Hastening at once to the spot, Dane found the Colonel pinned down amidst a tangle of branches and antlers, and unable to help himself. With considerable difficulty the courier at last assisted him to his feet. Apart from several bruises upon the body, the only injury was in the left arm, on which one of the prongs had struck a glancing blow. An instant later this same arm had been caught under the huge body and held as in a vise. The Colonel was weak, and trembled as he endeavoured to stand upright. Blood oozed from several scratches on his forehead and trickled down into his white beard. But he maintained a brave spirit, and smiled as Dane questioned him about his injuries.
“I shall be all right shortly,” he said. “There are no bones broken, for which I am most thankful. I am somewhat weak, that is all.”
“Suppose we go down to the brook and let me bathe your face,” Dane suggested. “It is not far, and you can lean on me.”
Supported by the courier, the Colonel slowly made his way along the border of the meadow to the little brook which flowed sluggishly through a mass of wild grass and alders.
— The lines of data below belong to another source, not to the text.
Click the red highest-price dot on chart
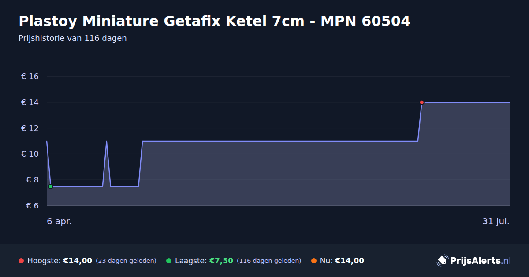529x277 pixels. (x=422, y=102)
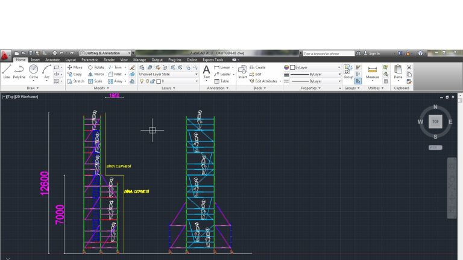Click the Sign In button
This screenshot has height=260, width=463.
pyautogui.click(x=374, y=53)
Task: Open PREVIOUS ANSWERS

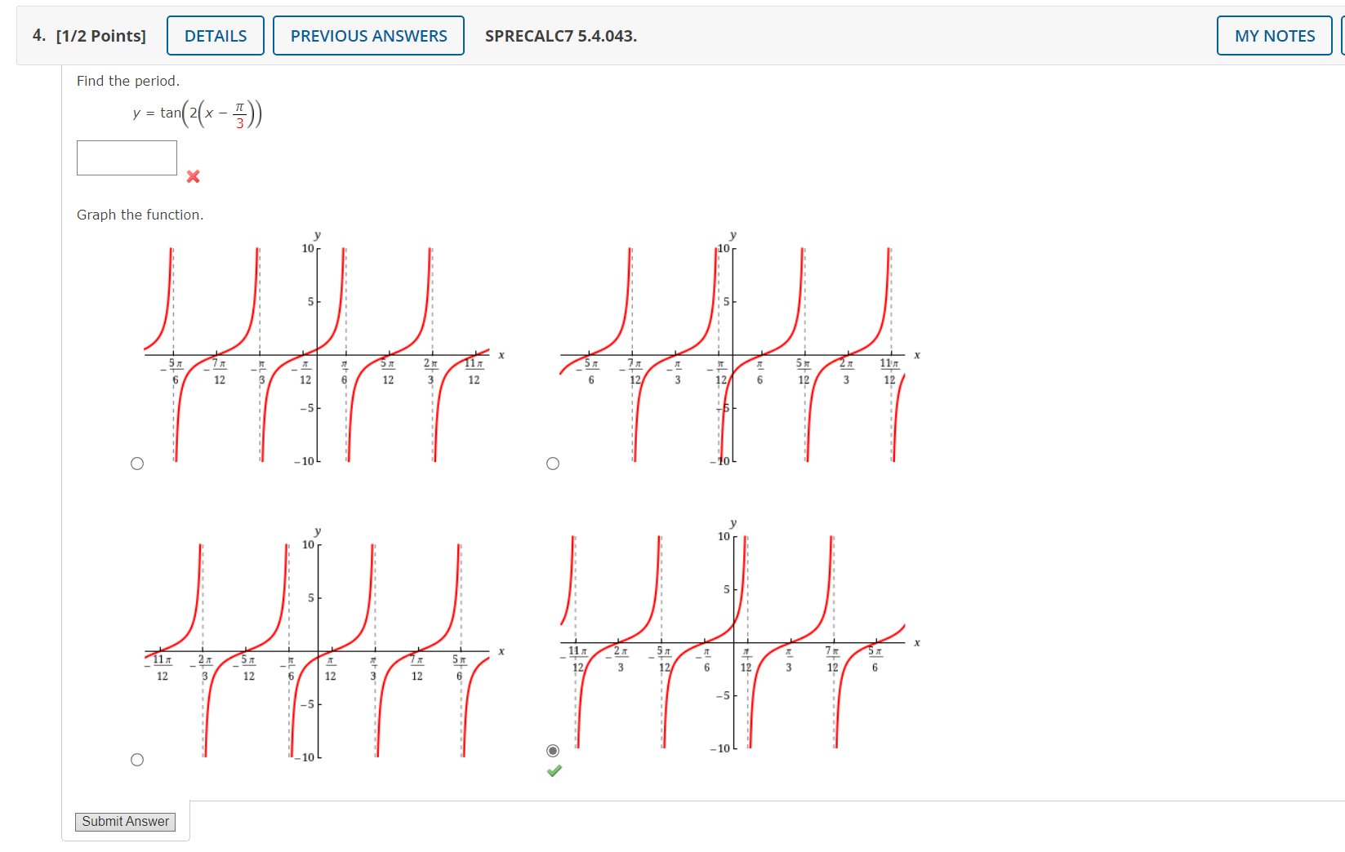Action: [368, 35]
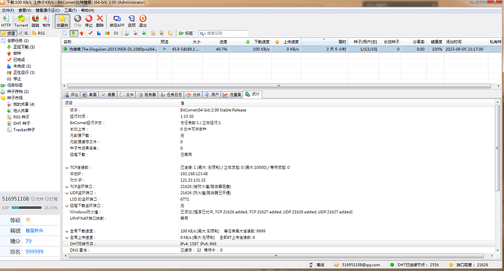Click the magnet link toolbar icon
Image resolution: width=504 pixels, height=271 pixels.
35,21

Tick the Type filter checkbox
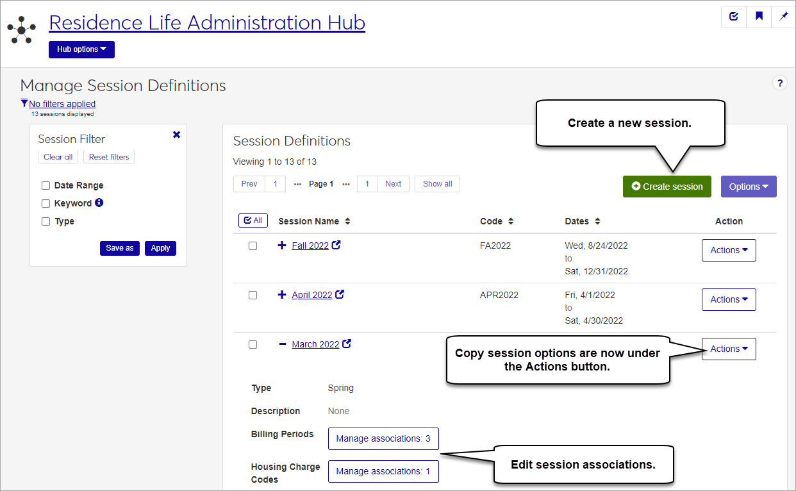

Here Dane brought forth a piece of soft cloth from one of his pockets, with which he washed away the blood stains from the Colonel’s forehead and beard. Then from a small wooden tube he produced some salve-like ointment which he applied to the wounds, thus giving immediate relief.
“I see you are well prepared for emergencies,” the Colonel remarked, both interested and pleased at the young man’s skill and attention.
“Experience has taught me to be always ready,” Dane replied. “One never knows what is going to happen in the woods, so a few bandages are very handy. That ointment, too, is useful. It is a simple Indian remedy, but very effective.”
The Colonel made no further comment, but lay upon the ground lost in thought. There was a far-away look in his eyes, which caused Dane to wonder what he was thinking about. At length he aroused and turned toward his companion.
“Young man,” he began, “I am greatly indebted to you for saving my life to-day. But for your prompt action that moose would have crushed me to death in a short time. I now ask your forgiveness for my impatience and anger toward you to-day.”
He held out his hand, but to his surprise Dane stepped quickly to the other side of the narrow brook.
“What is the meaning of this?” the Colonel asked. “Shall we not be friends?”
In reply Dane smiled and stretched out his hand, which the Colonel immediately grasped.
“This is the Indian custom,” Dane explained. “While the grass grows, the sun shines, and the water flows, we will be friends.”
“Amen,” broke fervently from the Colonel’s lips.
And there across that little stream youth and age clasped hands, and a bond of friendship was formed which not even death itself could break.